Online conformal prediction must balance fast adaptation to distribution shift against stable coverage: feedback-driven methods react quickly but become volatile, while strongly discounted Bayesian methods lag and inflate intervals at tight coverage. We introduce \textbf{State-Adaptive Bayesian Conformal Prediction (SA-BCP)}, which forms the predictive quantile as a gated convex combination of long-term temporal inertia and local spatial evidence from a kernel density estimate, controlled by a single interpretable evidence threshold $K$. We establish three results: (i) asymptotic marginal validity of the resulting intervals; (ii) a closed-form expression for the MSE-optimal threshold, $K^*_{\mathrm{MSE}}=α(1-α)/M^{\mathcal{T}}$, trading the coverage-indicator (Bernoulli) variance against the temporal structural bias $M^{\mathcal{T}}$; and (iii) a rolling-origin procedure for selecting $K$ online -- consistent under stationarity, with $O(\sqrt{T\log N})$ regret against the best fixed $K$ and, for a segmented variant, a sublinear dynamic-regret bound under bounded drift.

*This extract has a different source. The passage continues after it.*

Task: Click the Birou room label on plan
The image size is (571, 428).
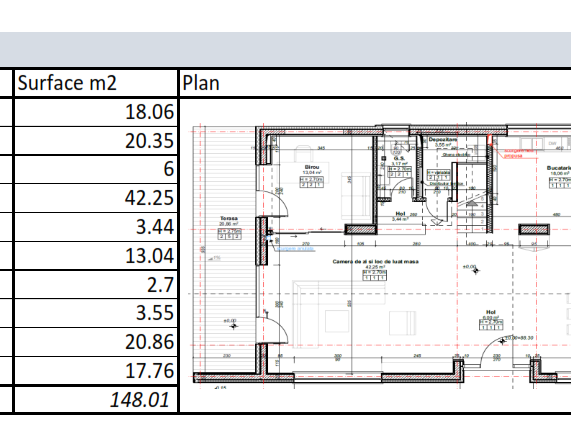Action: pos(312,167)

Across four financial-volatility and weather datasets, three target coverage levels, and eight baselines (including the strongest recent conditional-quantile methods, SPCI and KOWCPI), SA-BCP attains at-or-above-nominal coverage in most settings while producing substantially sharper intervals -- up to roughly $3\times$ lower Winkler score than discounted Bayesian CP at the tightest coverage -- and a coverage-matched audit confirms these efficiency gains are not an artifact of under-coverage. We disclose one principal limitation: a volatility-specialized conformal-GARCH competitor remains more efficient on its home volatility-base series, though it does not transfer across domains.

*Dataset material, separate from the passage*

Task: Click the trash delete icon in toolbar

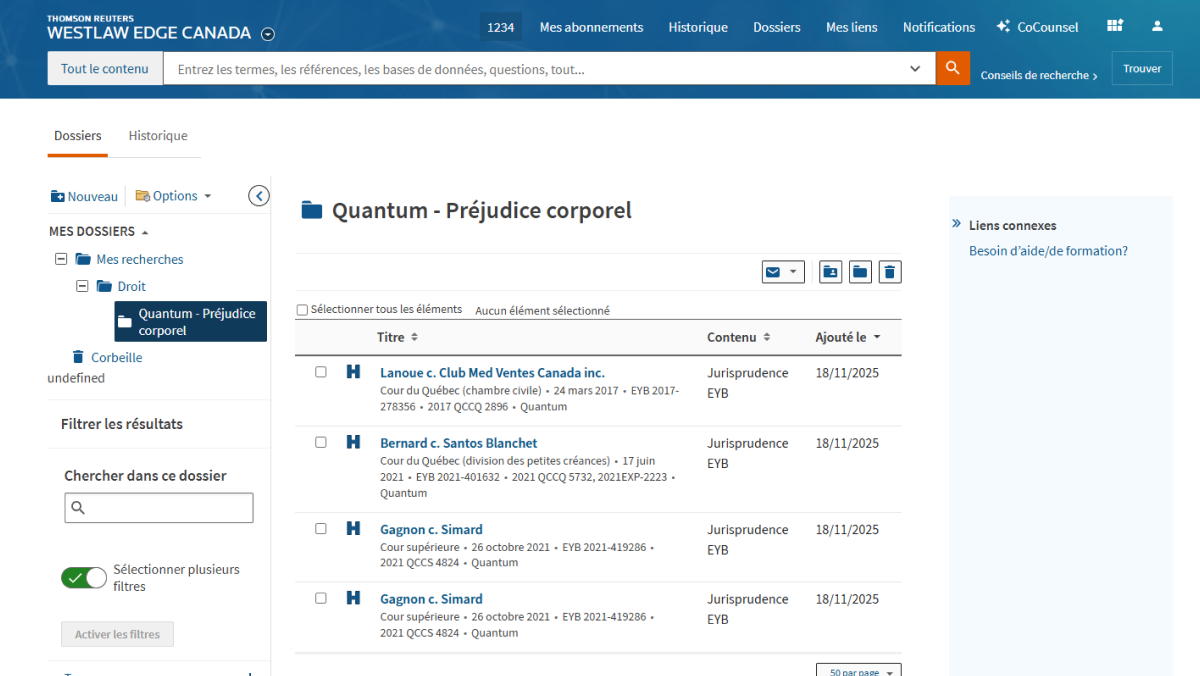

翻译：在线共形预测需要在快速适应分布漂移与稳定覆盖率之间取得平衡：基于反馈的方法反应迅速但波动剧烈，而强折扣的贝叶斯方法在严格覆盖率下会滞后且区间膨胀。我们提出**状态自适应贝叶斯共形预测（SA-BCP）**，该方法通过一个可解释的单证据阈值$K$驱动的门控凸组合，将长期时间惯性与核密度估计的局部空间证据结合，形成预测分位数。我们建立了三个结论：（i）所得区间的渐近边际有效性；（ii）均方误差最优阈值的闭式表达式$K^*_{\mathrm{MSE}}=α(1-α)/M^{\mathcal{T}}$，该表达式权衡了覆盖指标（伯努利）方差与时间结构偏差$M^{\mathcal{T}}$；（iii）一种在线选择$K$的滚动原点程序——在平稳性假设下具有一致性，相对于最优固定$K$的遗憾界为$O(\sqrt{T\log N})$，且对于分段变体，在有界漂移下具有次线性动态遗憾界。在四个金融波动率和天气数据集、三个目标覆盖率水平以及八个基线方法（包括最强的近期条件分位数方法SPCI和KOWCPI）中，SA-BCP在大多数设置下达到或超过名义覆盖率，同时产生显著更窄的区间——在最严格覆盖率下，其Winkler得分比折扣贝叶斯共形预测低约3倍。覆盖匹配审计证实，这些效率提升并非欠覆盖的假象。我们揭示了一个主要局限性：一种专为波动率设计的共形GARCH竞争方法在其原生波动率基序列上仍保持更高效率，尽管它无法跨领域迁移。